Isn't it unfair to score a coding agent for using its tools?
It would be, so we account for it. A coding agent's job is to run commands and install packages. We capture your use case at intake and judge the findings against it, so doing the job is not counted as a failure, and we are extending the automated scoring to grade against your declared use case. What never earns a pass, for any deployment, is the dangerous core: leaking secrets, exfiltrating user data, or running clearly destructive actions. Capability is calibrated. Harm is not.
How do I know the result is real, and not just your word for it?
We don't ask you to take our word, we hand you the receipts. The scoring is mechanical, not an opinion: for every test the report shows the exact prompt we sent, your model's actual response, and the concrete rule that decided pass or fail, for example whether your model emitted a planted secret word for word. You read the response and check the verdict yourself. And because the same rule on the same response always gives the same result, you or anyone else can re-run the published test set against your endpoint and reproduce the score. You re-derive the result, you don't believe it.
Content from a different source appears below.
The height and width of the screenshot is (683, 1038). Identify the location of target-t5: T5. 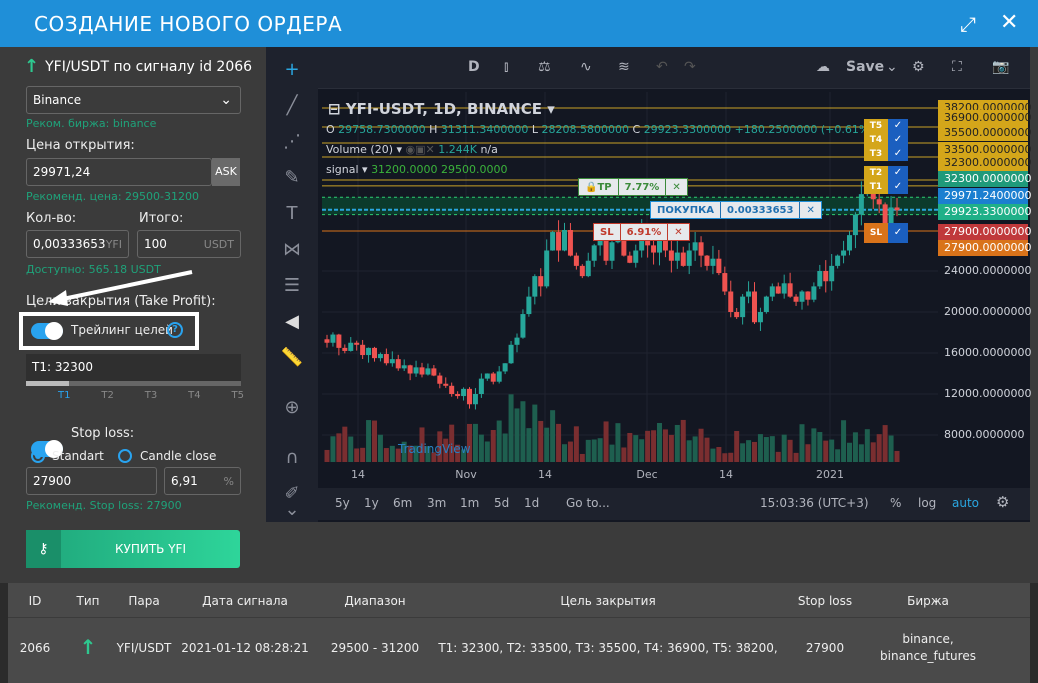
(876, 126).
Every report is signed with an Ed25519 key. The signature covers the model identity and every scenario result.
Scenario results are linked in a hash chain. A single altered result breaks the chain.
Anyone with the public key and the report can verify the signature. You do not need Forge to check our work.
The same 161-scenario suite across 16 categories scores the baseline and your deployment, so the two numbers are directly comparable.